Nothing but the lines from the top of the following entries through the line with "Task: Click the hard" should be printed, exactly as they are.

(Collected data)
====================

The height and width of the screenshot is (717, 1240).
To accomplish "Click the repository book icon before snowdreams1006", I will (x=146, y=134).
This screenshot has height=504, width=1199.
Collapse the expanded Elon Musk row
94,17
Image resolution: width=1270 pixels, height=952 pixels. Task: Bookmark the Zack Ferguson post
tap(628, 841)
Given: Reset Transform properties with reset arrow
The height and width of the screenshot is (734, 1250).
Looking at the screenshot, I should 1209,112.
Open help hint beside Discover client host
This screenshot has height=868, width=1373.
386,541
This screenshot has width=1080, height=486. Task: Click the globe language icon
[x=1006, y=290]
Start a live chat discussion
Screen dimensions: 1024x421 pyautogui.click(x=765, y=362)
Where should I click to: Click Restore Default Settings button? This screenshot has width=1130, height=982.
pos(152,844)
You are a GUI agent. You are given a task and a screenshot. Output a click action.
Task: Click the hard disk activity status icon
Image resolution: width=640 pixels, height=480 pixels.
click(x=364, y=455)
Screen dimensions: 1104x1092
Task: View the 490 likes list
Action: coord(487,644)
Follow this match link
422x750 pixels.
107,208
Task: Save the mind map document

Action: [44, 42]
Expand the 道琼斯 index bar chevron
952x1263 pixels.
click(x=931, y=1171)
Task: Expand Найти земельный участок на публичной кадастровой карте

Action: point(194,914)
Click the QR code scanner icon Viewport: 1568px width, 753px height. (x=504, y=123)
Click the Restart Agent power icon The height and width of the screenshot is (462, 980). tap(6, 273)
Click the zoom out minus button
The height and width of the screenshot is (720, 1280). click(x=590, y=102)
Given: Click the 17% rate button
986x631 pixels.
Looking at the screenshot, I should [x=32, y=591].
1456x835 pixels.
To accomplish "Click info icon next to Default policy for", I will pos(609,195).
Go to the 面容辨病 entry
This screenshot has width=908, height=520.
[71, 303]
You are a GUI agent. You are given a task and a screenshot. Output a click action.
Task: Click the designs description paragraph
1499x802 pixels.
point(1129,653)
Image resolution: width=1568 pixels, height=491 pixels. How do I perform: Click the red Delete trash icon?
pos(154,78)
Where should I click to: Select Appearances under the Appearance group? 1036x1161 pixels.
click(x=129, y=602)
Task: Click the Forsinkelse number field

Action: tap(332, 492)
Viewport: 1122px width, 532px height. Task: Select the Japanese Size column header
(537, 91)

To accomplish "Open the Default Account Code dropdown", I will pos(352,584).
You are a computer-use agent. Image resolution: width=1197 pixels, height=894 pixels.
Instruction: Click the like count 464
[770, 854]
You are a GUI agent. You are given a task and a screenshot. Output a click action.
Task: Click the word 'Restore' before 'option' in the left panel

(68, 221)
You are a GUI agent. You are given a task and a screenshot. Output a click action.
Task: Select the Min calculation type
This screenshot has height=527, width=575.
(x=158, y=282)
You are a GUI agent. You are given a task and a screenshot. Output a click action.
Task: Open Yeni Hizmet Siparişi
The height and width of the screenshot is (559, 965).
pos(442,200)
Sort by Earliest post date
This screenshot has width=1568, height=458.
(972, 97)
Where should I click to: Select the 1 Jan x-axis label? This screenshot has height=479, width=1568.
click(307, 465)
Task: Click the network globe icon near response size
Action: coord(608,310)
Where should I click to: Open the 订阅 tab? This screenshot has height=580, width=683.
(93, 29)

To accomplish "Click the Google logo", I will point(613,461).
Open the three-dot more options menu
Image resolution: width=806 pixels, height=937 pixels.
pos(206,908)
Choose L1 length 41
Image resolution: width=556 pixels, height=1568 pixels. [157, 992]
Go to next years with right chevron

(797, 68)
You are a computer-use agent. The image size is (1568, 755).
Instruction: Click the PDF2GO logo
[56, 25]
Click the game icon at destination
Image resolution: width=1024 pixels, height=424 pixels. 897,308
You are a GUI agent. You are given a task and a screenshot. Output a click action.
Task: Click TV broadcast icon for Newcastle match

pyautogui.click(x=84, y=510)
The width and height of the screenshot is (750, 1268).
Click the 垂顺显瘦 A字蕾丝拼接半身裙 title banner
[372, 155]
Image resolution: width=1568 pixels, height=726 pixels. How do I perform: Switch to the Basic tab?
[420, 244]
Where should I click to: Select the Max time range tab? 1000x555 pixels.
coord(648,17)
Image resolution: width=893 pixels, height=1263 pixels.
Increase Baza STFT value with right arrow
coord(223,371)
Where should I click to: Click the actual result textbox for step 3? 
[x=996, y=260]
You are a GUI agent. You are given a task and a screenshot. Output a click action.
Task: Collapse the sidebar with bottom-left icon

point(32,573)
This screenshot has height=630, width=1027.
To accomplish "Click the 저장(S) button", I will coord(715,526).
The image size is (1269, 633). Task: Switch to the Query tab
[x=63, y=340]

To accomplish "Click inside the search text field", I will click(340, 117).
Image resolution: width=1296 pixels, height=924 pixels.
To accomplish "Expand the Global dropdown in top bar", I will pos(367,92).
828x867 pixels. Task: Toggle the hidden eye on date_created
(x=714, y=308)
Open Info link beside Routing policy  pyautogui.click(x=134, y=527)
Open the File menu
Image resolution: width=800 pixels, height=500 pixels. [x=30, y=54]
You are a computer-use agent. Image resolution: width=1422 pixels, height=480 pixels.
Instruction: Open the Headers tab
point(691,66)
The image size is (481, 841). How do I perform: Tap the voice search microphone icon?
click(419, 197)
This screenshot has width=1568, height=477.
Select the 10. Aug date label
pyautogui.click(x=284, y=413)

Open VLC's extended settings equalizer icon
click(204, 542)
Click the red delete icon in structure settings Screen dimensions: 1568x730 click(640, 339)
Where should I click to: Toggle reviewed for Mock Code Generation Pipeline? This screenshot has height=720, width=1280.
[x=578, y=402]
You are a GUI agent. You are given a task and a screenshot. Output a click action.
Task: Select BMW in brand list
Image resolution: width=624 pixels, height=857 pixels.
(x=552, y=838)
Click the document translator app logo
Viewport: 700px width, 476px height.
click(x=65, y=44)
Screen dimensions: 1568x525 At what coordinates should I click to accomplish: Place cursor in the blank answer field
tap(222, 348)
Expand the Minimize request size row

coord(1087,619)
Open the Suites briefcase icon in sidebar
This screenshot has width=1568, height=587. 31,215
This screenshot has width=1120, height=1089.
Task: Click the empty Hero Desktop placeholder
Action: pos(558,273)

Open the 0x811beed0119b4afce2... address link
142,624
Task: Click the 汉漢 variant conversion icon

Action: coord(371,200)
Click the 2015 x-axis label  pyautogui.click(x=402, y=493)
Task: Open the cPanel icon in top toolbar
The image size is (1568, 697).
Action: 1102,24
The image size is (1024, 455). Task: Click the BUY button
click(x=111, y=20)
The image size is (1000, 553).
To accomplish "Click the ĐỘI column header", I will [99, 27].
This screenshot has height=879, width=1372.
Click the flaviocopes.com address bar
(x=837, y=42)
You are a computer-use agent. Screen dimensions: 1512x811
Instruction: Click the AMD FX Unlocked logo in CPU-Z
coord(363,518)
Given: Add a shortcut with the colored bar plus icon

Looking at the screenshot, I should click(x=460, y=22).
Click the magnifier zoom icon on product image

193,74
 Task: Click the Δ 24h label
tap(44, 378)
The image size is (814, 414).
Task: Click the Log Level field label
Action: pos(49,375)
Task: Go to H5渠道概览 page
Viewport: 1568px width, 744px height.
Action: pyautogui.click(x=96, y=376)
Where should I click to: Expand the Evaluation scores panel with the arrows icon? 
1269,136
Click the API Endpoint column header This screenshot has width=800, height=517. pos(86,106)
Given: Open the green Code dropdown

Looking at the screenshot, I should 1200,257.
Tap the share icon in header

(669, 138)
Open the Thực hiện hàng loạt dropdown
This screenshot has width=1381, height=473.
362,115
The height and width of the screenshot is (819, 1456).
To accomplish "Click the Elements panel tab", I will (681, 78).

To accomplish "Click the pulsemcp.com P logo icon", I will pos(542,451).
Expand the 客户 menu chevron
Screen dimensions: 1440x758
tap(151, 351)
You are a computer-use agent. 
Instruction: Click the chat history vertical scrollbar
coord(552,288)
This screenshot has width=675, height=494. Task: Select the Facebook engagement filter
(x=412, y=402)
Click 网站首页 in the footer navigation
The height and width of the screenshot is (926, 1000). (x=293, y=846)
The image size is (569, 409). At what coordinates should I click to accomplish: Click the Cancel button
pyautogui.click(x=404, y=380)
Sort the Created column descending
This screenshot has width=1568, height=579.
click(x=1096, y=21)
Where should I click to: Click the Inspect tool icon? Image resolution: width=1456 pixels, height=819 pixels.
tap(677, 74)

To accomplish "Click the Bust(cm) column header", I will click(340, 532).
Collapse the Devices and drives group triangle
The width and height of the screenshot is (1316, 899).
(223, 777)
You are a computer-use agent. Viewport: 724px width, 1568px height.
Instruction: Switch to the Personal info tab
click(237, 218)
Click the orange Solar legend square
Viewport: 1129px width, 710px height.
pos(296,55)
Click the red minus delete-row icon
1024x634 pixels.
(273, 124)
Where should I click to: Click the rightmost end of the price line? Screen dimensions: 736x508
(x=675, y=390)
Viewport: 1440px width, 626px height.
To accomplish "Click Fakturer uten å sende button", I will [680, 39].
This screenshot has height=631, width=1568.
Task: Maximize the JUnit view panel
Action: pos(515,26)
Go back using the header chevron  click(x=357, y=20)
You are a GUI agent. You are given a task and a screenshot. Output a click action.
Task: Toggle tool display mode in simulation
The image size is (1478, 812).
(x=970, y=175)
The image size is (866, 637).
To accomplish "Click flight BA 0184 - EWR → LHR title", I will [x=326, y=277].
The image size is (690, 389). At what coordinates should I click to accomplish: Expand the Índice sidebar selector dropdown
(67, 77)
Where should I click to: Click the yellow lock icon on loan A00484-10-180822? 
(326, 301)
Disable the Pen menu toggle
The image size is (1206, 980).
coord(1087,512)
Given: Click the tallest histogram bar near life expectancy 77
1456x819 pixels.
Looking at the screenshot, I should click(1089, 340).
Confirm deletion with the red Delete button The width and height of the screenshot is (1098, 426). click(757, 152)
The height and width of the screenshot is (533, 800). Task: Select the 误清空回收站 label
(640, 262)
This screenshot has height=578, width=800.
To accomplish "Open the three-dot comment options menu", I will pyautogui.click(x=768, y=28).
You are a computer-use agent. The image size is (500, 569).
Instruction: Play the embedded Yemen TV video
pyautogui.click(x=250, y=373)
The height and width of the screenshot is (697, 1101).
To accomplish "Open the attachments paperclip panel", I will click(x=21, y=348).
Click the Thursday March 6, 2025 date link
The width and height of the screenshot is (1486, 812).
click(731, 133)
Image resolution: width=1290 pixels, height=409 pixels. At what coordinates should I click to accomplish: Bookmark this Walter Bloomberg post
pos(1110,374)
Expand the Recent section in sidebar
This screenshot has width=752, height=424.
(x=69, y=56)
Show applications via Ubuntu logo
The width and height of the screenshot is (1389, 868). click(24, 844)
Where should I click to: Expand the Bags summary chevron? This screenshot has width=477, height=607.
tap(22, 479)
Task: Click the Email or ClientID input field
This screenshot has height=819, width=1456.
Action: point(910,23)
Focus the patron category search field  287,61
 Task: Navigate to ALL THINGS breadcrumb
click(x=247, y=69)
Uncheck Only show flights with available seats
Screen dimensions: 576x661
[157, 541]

====================

THE ANSWER:
The height and width of the screenshot is (717, 1240).
To accomplish "Click the repository book icon before snowdreams1006", I will (x=146, y=134).
This screenshot has height=504, width=1199.
Collapse the expanded Elon Musk row
94,17
Image resolution: width=1270 pixels, height=952 pixels. Task: Bookmark the Zack Ferguson post
tap(628, 841)
Given: Reset Transform properties with reset arrow
The height and width of the screenshot is (734, 1250).
Looking at the screenshot, I should 1209,112.
Open help hint beside Discover client host
This screenshot has height=868, width=1373.
386,541
This screenshot has width=1080, height=486. Task: Click the globe language icon
[x=1006, y=290]
Start a live chat discussion
Screen dimensions: 1024x421 pyautogui.click(x=765, y=362)
Where should I click to: Click Restore Default Settings button? This screenshot has width=1130, height=982.
pos(152,844)
You are a GUI agent. You are given a task and a screenshot. Output a click action.
Task: Click the hard disk activity status icon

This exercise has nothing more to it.